Segment Start: RECORD EXCERPTS

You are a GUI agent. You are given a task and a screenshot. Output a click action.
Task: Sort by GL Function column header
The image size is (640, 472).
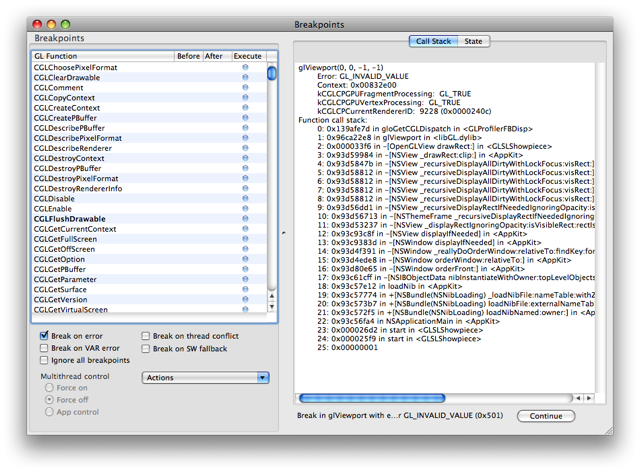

Segment End: RECORD EXCERPTS
Segment Start: RECORD EXCERPTS

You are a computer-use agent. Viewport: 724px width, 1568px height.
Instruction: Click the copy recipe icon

Segment End: RECORD EXCERPTS

*WORK TO COMPLETE:* Take the lines above from the one containing "You are a GUI" to the one containing "The image size is (640, 472)." and retype them exactly, both ends included, with nothing added.

*ANSWER SPACE:*
You are a GUI agent. You are given a task and a screenshot. Output a click action.
Task: Sort by GL Function column header
The image size is (640, 472).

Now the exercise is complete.